Using Bloom's Taxonomy and Higher Order Thinking Skills in Lesson Plans

Marilisa Kinney Sachteleben
Bloom's Taxonomy, also called HOTS or Higher Order Thinking Skills, is an educational format for writing questions and designing lessons in which students engage in more than just rote memorization and regurgitation of facts. Here are tips for writing HOTS lessons.

Bloom's Taxonomy has been around for several decades. Higher Order Thinking Skills, also called critical thinking
skills categorizes lesson activities and questions into a pyramid.

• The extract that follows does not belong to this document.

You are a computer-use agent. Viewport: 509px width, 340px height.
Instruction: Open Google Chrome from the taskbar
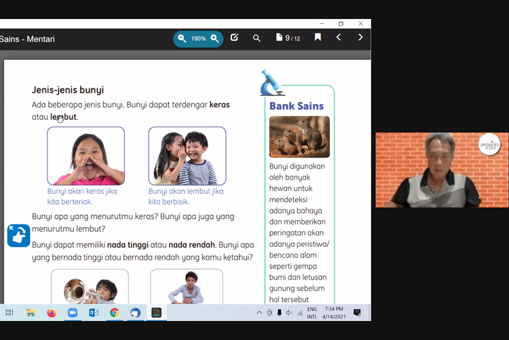[115, 313]

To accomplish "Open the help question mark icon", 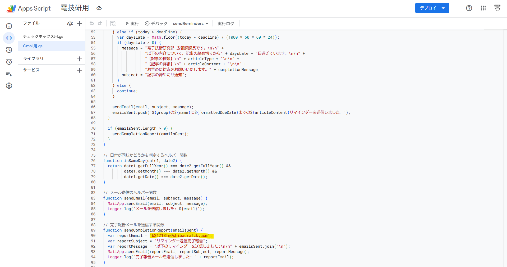I will click(469, 8).
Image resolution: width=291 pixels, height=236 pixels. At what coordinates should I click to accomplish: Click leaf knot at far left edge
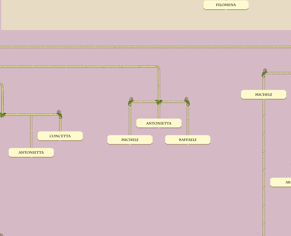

HOTS are categorized from the top down, in order of skill required and educational value of question type.

Evaluation - Making decisions
Synthesis - Using information in new ways to create new things
Analysis - Identifying components
Application - Using information to solve given problems
Comprehension - Restating, paraphrasing, summarizing
Knowledge - Rote fact recall (These are on the bottom because they are both the most common and least effective)

Bloom's Taxonomy concepts get bandied about in educational dialogue. Teachers talk a great deal about teaching critical thinking skills. Sadly, lesson plans still engage students in too little critical thinking and too many knowledge and comprehension activities.

Here's an example. Our daughter's 7th grade class was reading "The Monsters are Due on Maple Street" (from "The Twilight Zone"). Looking over the assigned response activities, what did I see? Fact recall and comprehension multiple choice questions. That's what the majority of lessons involve: fact recall and comprehension worksheets. Good students find over use of knowledge and comprehension activities tedious and insulting. Poor students aren't challenged. They learn to look only for the right answer and not use the material in useful ways. Knowledge and comprehension questions teach to the lowest common denominator. Some knowledge and comprehension questions are necessary and part of learning; 80%-90% is too much.

Higher Order Critical thinking involves interacting with content on a deeper level. Bloom's Taxonomy activities go beyond just making material more interactive, although hands-on lessons do facilitate better learning. Assigning projects rather than paper and pencil worksheets is a great way to engage students. Many projects require nothing more than knowledge and comprehension level thinking.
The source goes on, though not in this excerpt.